◆ What needs to be done
Arrange the lines below as a numbered list, leaving out the blank lines and the pictures.

◆ Available records
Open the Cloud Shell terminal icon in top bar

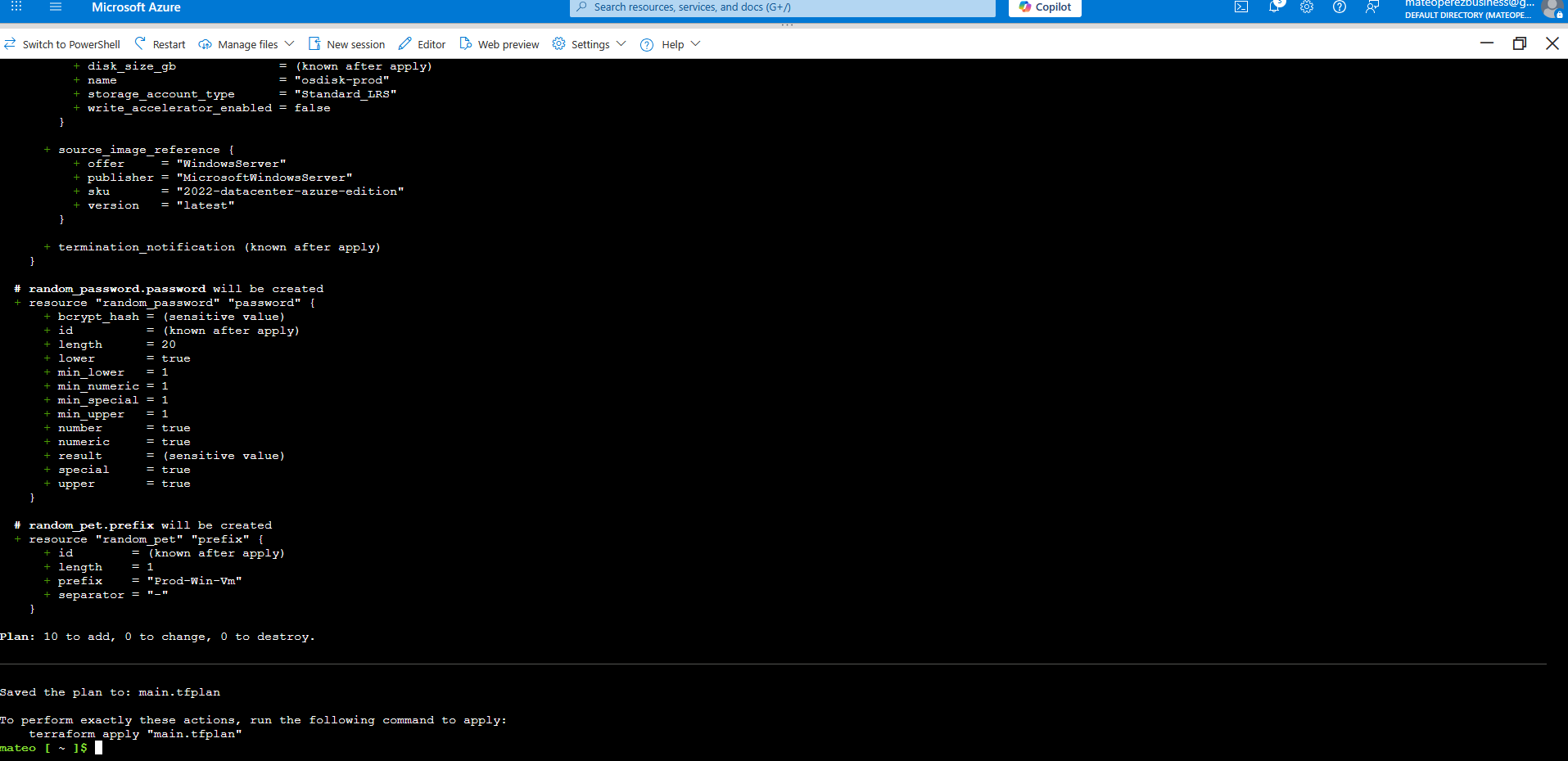[x=1241, y=7]
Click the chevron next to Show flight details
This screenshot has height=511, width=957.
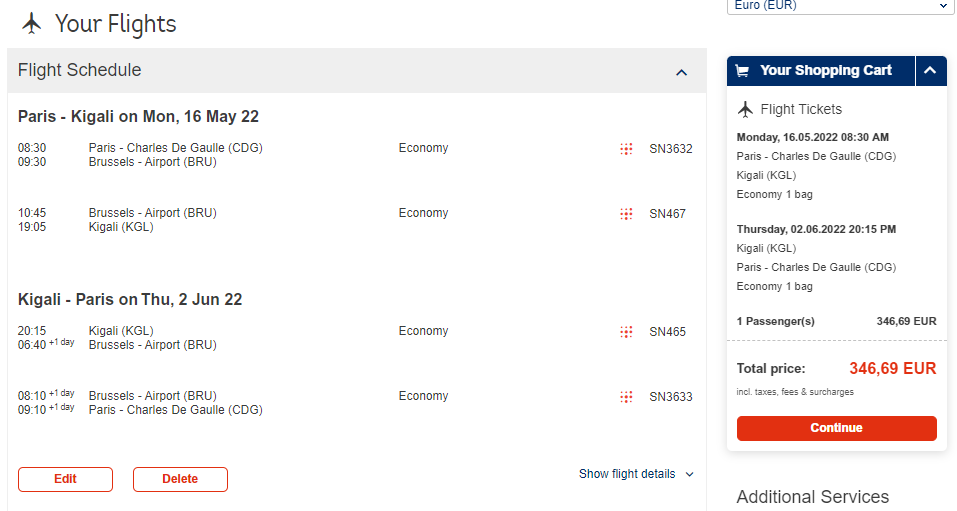tap(690, 474)
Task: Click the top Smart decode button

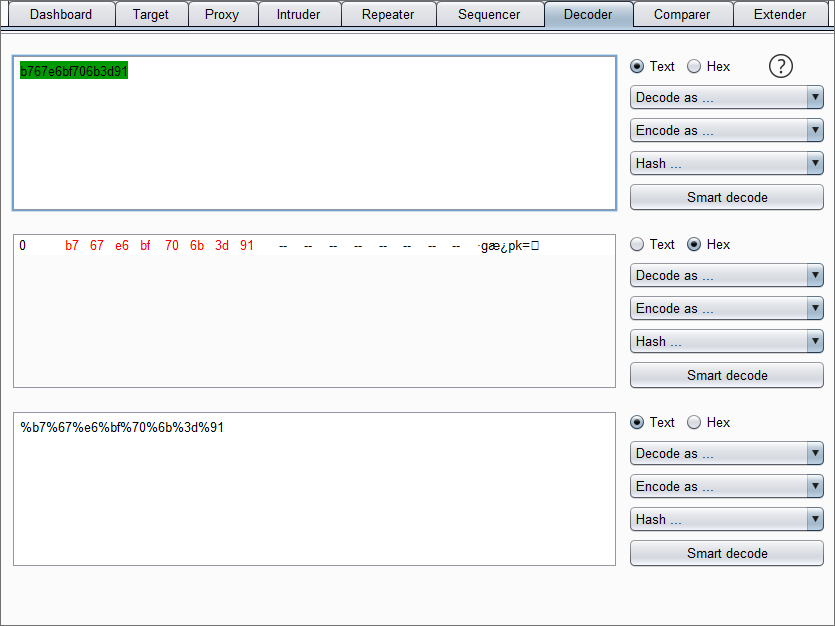Action: coord(726,197)
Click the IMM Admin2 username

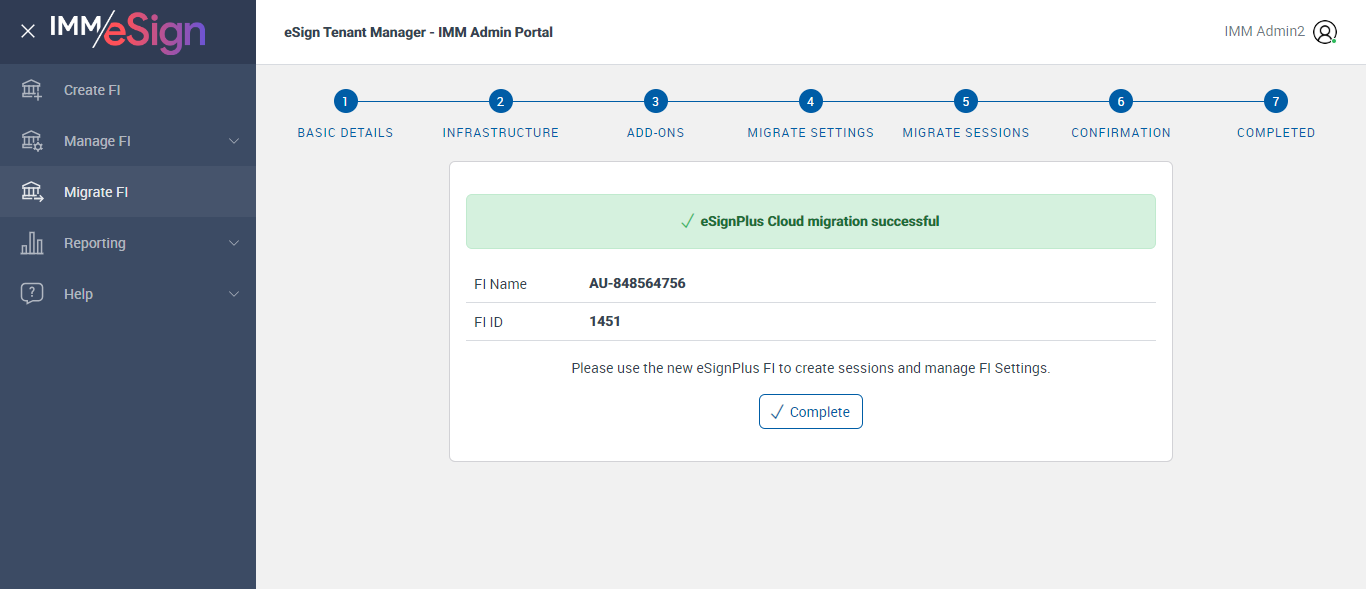1264,32
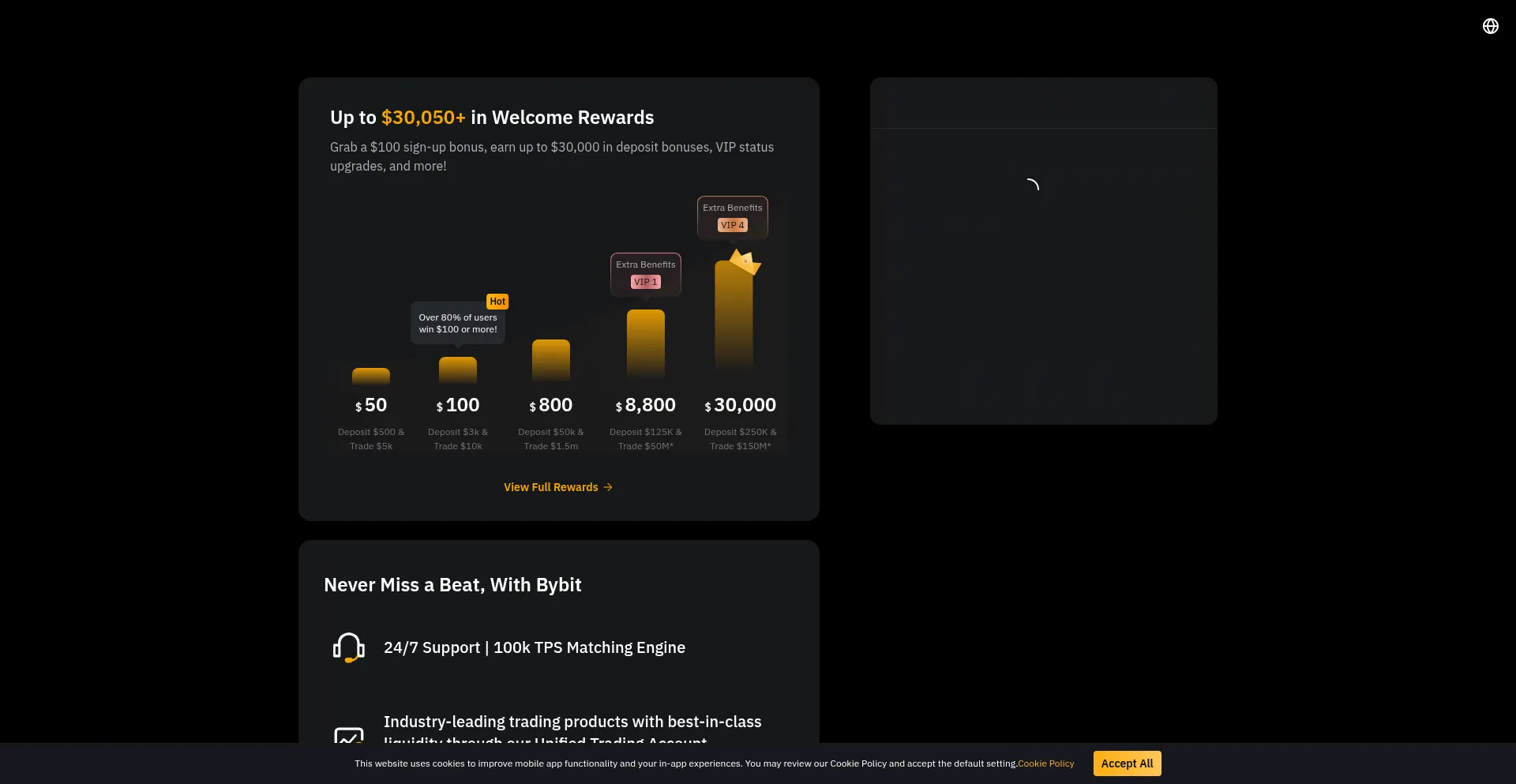This screenshot has width=1516, height=784.
Task: Click the VIP 1 badge
Action: click(645, 282)
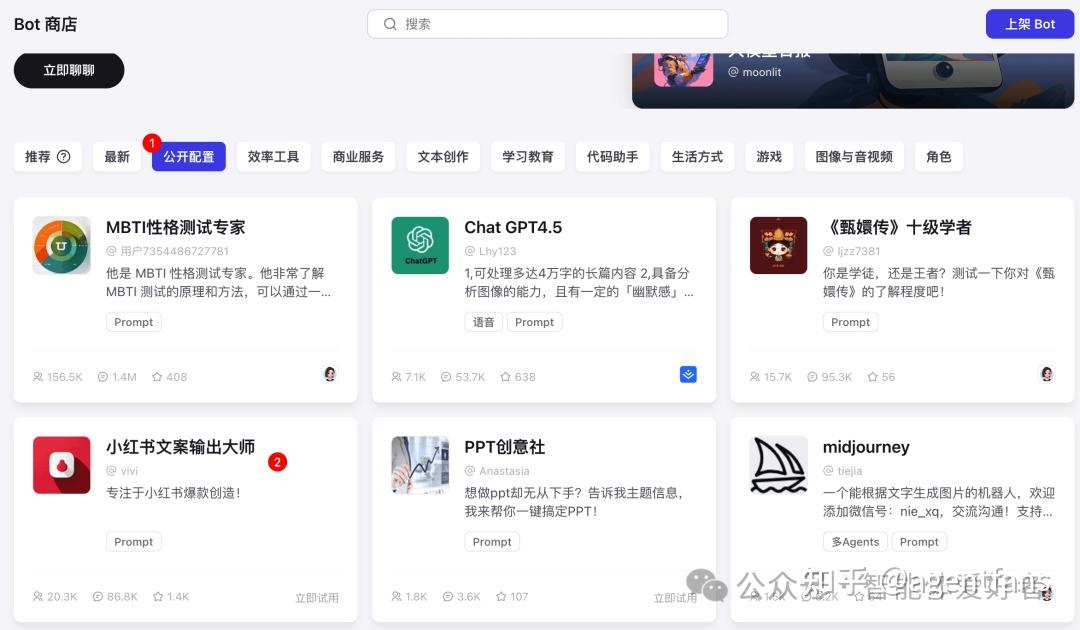Click the help question-mark icon beside 推荐
This screenshot has height=630, width=1080.
[63, 156]
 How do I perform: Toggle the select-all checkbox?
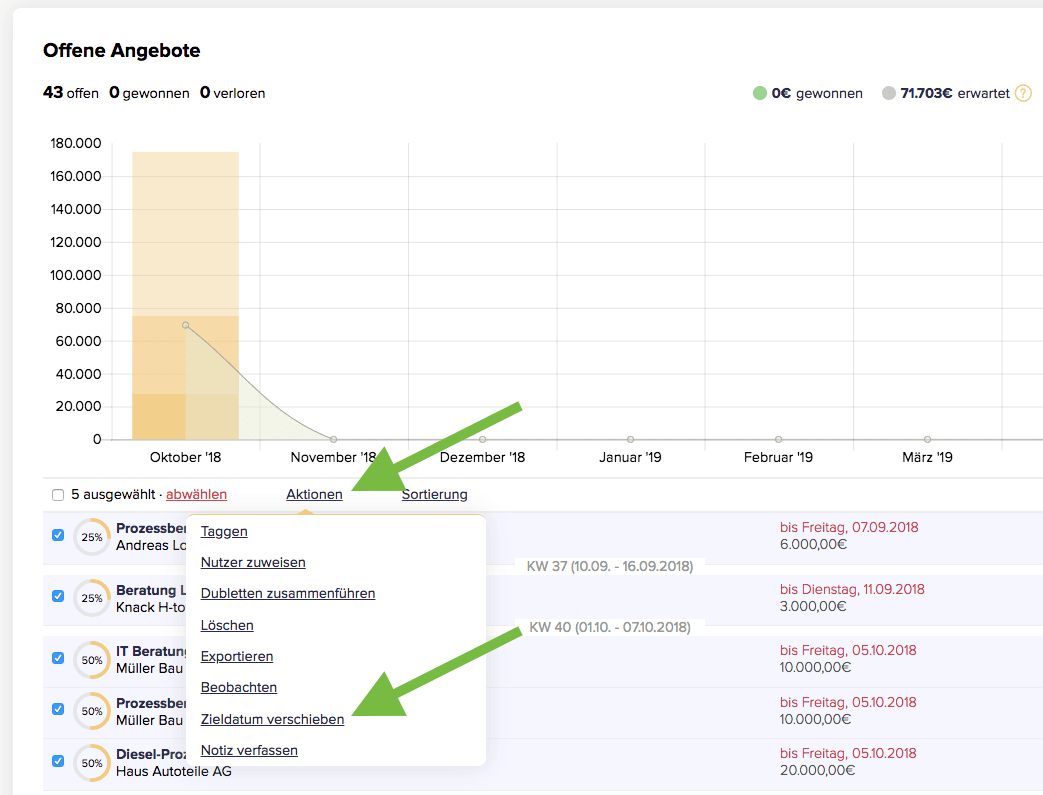tap(58, 494)
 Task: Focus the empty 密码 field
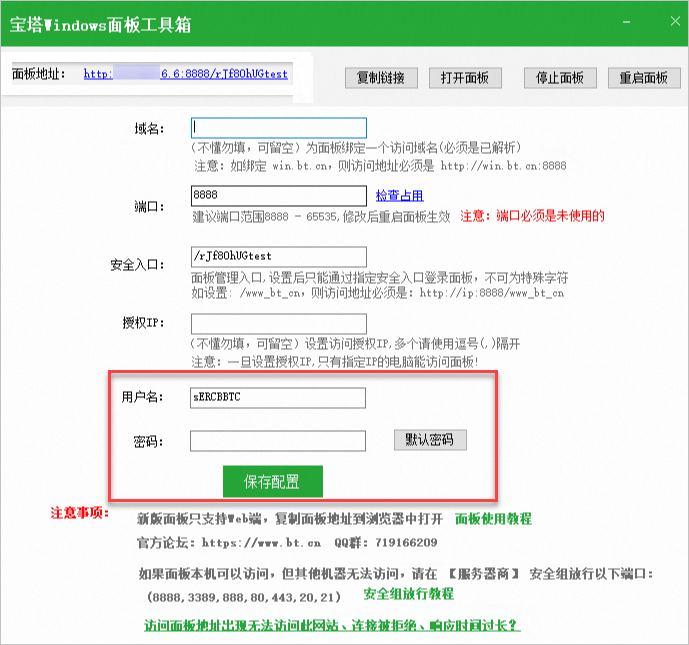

◆ Result for this task
1. Open the Cloud Shell terminal icon in top bar
2. [x=1241, y=7]
3. Click the chevron next to Show flight details
4. This screenshot has height=511, width=957.
5. tap(690, 474)
6. Task: Click the top Smart decode button
7. Action: coord(726,197)
8. Click the IMM Admin2 username
9. 1264,32
10. This screenshot has width=1516, height=784.
11. Task: Click the VIP 1 badge
12. Action: click(645, 282)
13. Click the help question-mark icon beside 推荐
14. This screenshot has height=630, width=1080.
15. [63, 156]
16.  How do I perform: Toggle the select-all checkbox?
17. tap(58, 494)
18.  Task: Focus the empty 密码 field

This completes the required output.